→ **Obiettivo dell'esercizio**: Trascrivi per intero il testo sugli alieni tra noi, senza cambiare nulla.

╭─ Testo selezionato

Se gli alieni fossero tra noi




Rovesciamo la domanda. Anziché chiederci se esistano gli alieni, domandiamoci piuttosto perché mai non dovrebbero esistere. Così saremo meglio disposti ad accogliere le sconcertanti rivelazioni dell’ormai ottantaduenne Edgar Mitchell, uno della sporca dozzina di astronauti che ha messo piede sul suolo lunare e che, certo, sulla luna di alieni non ne ha visti, ma li ha visti a terra, sul suolo patrio. O per meglio dire: ha incontrato e visto chi li ha visti. Anzi nemmeno: ha visto chi ha incontrato quelli che hanno visto «le bare di dimensioni minuscole per contenere i corpi degli alieni recuperati». Una catena di testimoni un po’ lunga, e però resta che siamo dinanzi ad un altro caso di sepolcro vuoto, dal momento che i testimoni primi di questa catena i corpi veri e propri («veri e propri» si fa per dire) non li hanno visti: un po’ di fede nelle parole di Edgar Mitchell, perciò, ci vuole.

╰─
╭─ Dati forniti

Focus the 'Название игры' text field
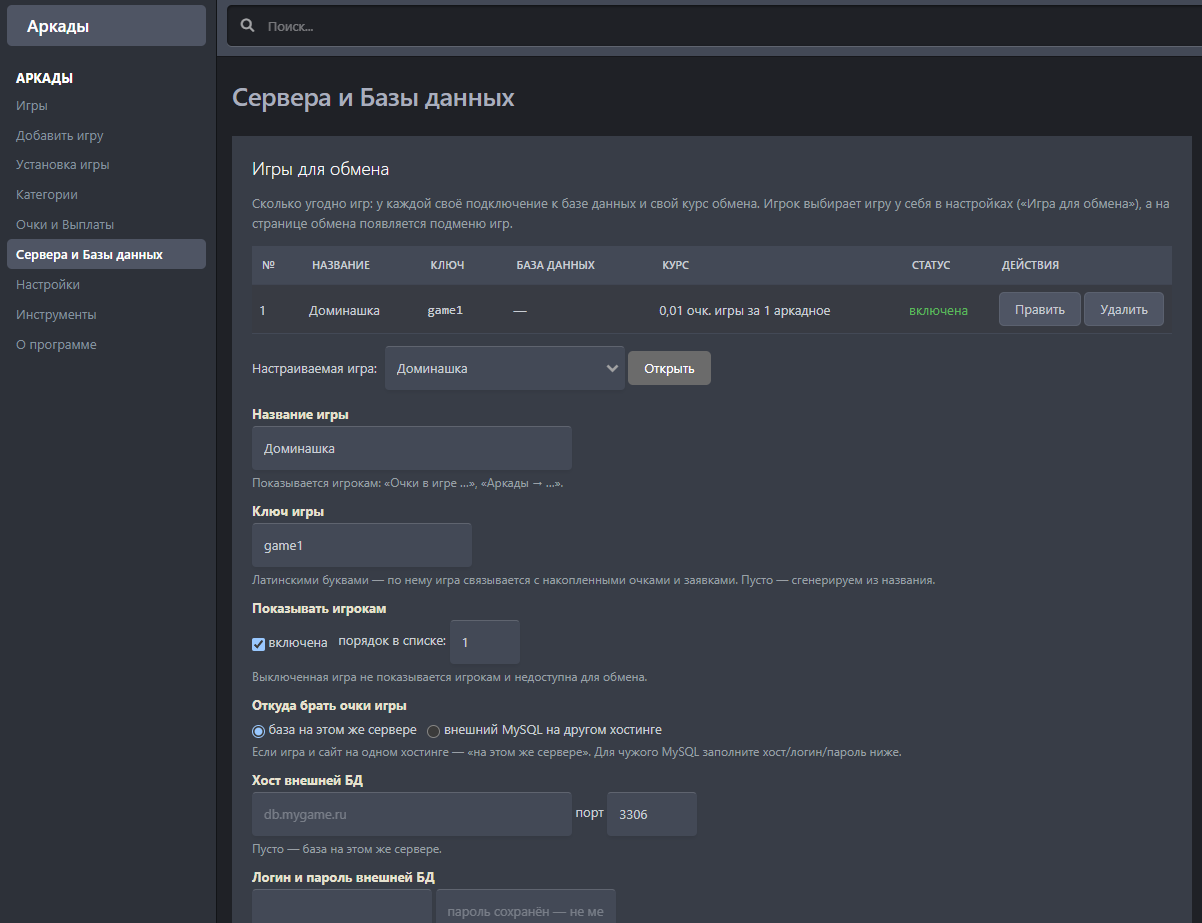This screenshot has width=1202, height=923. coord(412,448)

╰─
╭─ Dati forniti

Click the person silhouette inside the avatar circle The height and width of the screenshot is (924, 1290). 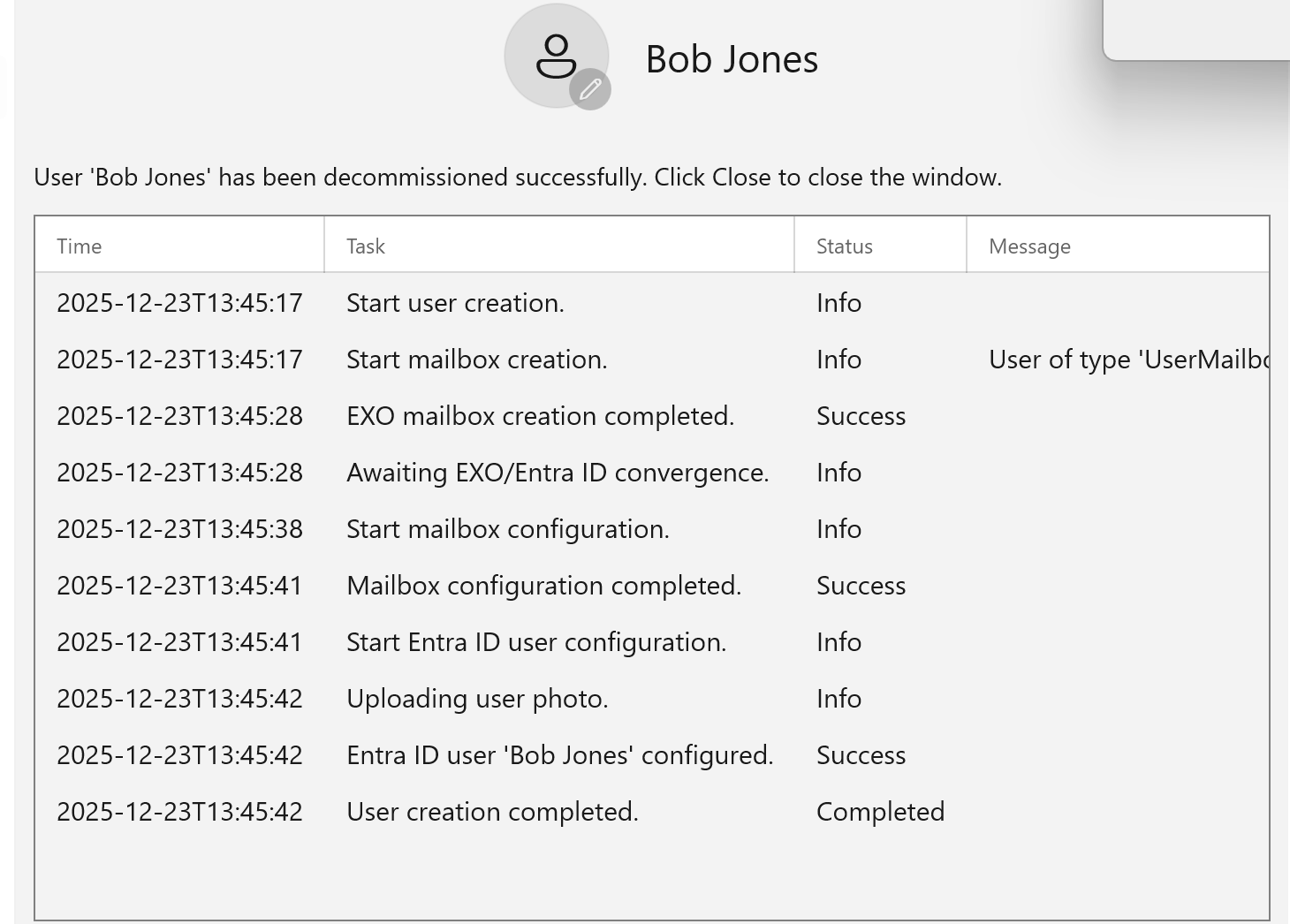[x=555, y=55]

╰─

→ **Risultato corretto**:
Se gli alieni fossero tra noi




Rovesciamo la domanda. Anziché chiederci se esistano gli alieni, domandiamoci piuttosto perché mai non dovrebbero esistere. Così saremo meglio disposti ad accogliere le sconcertanti rivelazioni dell’ormai ottantaduenne Edgar Mitchell, uno della sporca dozzina di astronauti che ha messo piede sul suolo lunare e che, certo, sulla luna di alieni non ne ha visti, ma li ha visti a terra, sul suolo patrio. O per meglio dire: ha incontrato e visto chi li ha visti. Anzi nemmeno: ha visto chi ha incontrato quelli che hanno visto «le bare di dimensioni minuscole per contenere i corpi degli alieni recuperati». Una catena di testimoni un po’ lunga, e però resta che siamo dinanzi ad un altro caso di sepolcro vuoto, dal momento che i testimoni primi di questa catena i corpi veri e propri («veri e propri» si fa per dire) non li hanno visti: un po’ di fede nelle parole di Edgar Mitchell, perciò, ci vuole.